Torniamo alla domanda iniziale: che c’entrano le cure palliative con l’autodeterminazione nel fine vita?
«Se un malato soffre terribilmente a causa di sintomi non curati, non è in grado di prendere decisioni autonome. Riducendo la sofferenza, ogni tipo di sofferenza, consentiamo alle persone di decidere serenamente come affrontare l’ultima parte della propria vita. Morire è un fatto fisiologico, come il nascere».
C’è una bella differenza.
«Meno di quanto si pensi. Vi sono molti punti di contatto tra il venire al mondo e l’uscirne. Nella maggioranza dei casi, ambedue gli eventi avvengono nella maniera migliore se vengono disturbati il meno possibile dai medici. In Olanda, dove è diffusa la pratica di partorire in casa, la mortalità infantile è minore che in Italia. Nelle nascite, come nella morte, esiste poi una percentuale di casi dove l’intervento medico è necessario; e nelle nascite, come nella morte, ci sono casi, molto più rari, dove è necessaria la disponibilità di una struttura altamente specialistica, come i reparti di terapia intensiva neonatale o le unità specializzate di medicina palliativa».

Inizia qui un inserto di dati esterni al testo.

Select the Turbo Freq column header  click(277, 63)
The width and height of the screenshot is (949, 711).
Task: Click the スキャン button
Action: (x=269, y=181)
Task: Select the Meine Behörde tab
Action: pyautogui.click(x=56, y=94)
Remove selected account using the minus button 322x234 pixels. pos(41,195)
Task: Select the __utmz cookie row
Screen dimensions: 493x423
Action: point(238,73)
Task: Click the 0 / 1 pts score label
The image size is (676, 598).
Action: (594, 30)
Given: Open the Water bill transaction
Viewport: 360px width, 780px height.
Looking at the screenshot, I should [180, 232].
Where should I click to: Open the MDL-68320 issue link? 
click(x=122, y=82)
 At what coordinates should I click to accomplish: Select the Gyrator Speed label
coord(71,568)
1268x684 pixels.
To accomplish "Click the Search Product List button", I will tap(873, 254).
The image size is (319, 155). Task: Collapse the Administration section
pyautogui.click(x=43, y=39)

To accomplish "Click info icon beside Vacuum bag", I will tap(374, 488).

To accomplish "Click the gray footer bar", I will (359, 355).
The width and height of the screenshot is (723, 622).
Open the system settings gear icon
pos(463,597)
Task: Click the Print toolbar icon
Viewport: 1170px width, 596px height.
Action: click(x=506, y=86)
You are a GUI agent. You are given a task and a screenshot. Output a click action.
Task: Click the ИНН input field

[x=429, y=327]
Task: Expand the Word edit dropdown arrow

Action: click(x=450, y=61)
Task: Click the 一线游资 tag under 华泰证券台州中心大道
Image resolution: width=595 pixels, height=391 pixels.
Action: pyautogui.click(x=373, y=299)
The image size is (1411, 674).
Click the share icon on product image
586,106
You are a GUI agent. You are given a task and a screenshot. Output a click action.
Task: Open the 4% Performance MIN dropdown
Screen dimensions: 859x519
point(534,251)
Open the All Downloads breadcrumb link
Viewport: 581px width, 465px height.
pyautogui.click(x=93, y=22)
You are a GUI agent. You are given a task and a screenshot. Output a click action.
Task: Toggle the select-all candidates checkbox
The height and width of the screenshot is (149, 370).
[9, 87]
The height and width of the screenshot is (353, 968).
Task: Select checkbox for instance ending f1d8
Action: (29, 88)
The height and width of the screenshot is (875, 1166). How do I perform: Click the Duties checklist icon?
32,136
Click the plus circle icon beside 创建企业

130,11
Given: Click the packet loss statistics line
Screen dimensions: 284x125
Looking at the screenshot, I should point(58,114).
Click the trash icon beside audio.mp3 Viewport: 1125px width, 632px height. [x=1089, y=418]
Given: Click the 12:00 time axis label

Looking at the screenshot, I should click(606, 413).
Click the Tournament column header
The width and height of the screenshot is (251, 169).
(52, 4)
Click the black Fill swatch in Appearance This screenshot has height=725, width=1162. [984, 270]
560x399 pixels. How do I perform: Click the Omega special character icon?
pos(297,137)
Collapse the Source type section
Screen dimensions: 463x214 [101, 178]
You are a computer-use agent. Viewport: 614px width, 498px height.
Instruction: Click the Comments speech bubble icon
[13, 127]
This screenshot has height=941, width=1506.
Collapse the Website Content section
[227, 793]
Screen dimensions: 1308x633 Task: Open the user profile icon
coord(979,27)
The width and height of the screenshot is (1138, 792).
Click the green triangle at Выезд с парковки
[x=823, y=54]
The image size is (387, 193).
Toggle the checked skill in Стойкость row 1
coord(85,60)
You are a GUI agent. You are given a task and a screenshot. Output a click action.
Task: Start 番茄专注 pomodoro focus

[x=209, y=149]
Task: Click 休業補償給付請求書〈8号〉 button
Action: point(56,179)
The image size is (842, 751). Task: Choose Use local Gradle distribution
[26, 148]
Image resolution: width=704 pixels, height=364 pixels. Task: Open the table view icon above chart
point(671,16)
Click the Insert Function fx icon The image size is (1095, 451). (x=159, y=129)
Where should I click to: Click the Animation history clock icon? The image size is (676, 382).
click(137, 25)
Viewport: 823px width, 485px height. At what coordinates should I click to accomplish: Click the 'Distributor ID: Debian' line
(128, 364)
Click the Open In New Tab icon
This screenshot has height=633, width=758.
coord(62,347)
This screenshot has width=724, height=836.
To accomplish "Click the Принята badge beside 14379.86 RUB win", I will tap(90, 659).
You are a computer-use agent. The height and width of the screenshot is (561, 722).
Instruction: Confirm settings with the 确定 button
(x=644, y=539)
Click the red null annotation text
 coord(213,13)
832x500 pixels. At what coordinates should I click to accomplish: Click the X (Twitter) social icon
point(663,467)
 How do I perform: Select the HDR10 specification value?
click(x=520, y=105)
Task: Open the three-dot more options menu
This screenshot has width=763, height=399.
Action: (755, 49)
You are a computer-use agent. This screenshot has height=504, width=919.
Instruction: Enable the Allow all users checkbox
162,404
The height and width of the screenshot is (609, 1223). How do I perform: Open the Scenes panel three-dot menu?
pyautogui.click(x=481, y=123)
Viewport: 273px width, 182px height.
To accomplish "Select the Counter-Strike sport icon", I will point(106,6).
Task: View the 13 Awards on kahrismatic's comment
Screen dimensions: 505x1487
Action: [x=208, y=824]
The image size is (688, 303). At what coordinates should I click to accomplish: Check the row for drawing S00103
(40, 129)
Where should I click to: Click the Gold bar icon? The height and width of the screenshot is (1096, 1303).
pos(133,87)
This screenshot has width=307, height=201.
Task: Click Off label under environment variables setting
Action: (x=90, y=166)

Cosa ne pensa del rifiuto della nutrizione artificiale recentemente espresso da Paolo Ravasin e Paolo di Modica, malati di Sla?
«È un loro sacrosanto diritto. Inoltre, in fase terminale, la nutrizione e l’idratazione artificiali non solo non servono a niente, ma sono addirittura dannose. I fluidi iniettati per via endovenosa, non potendo più essere espulsi perché i reni smettono di funzionare molto prima della morte, si infiltrano nei tessuti e causano edema polmonare con conseguente soffocamento. È per questo che la Società Italiana di Cure Palliative, riferendosi al ddl Calabrò, ha scritto che “questo disegno di legge, è evidente, ci imporrebbe, in ambito palliativo, di attuare delle pratiche contrarie al bene dei pazienti”. Come è possibile che si continui a perseguire un disegno di legge rifiutato dagli specialisti e dalla stragrande maggioranza dei medici, che sarebbe causa diretta di inutili sofferenze in fase terminale e che darebbe ai sondini più diritti che ai malati? Io spero ancora, nonostante le evidenze, che alla fine prevarrà la ragione».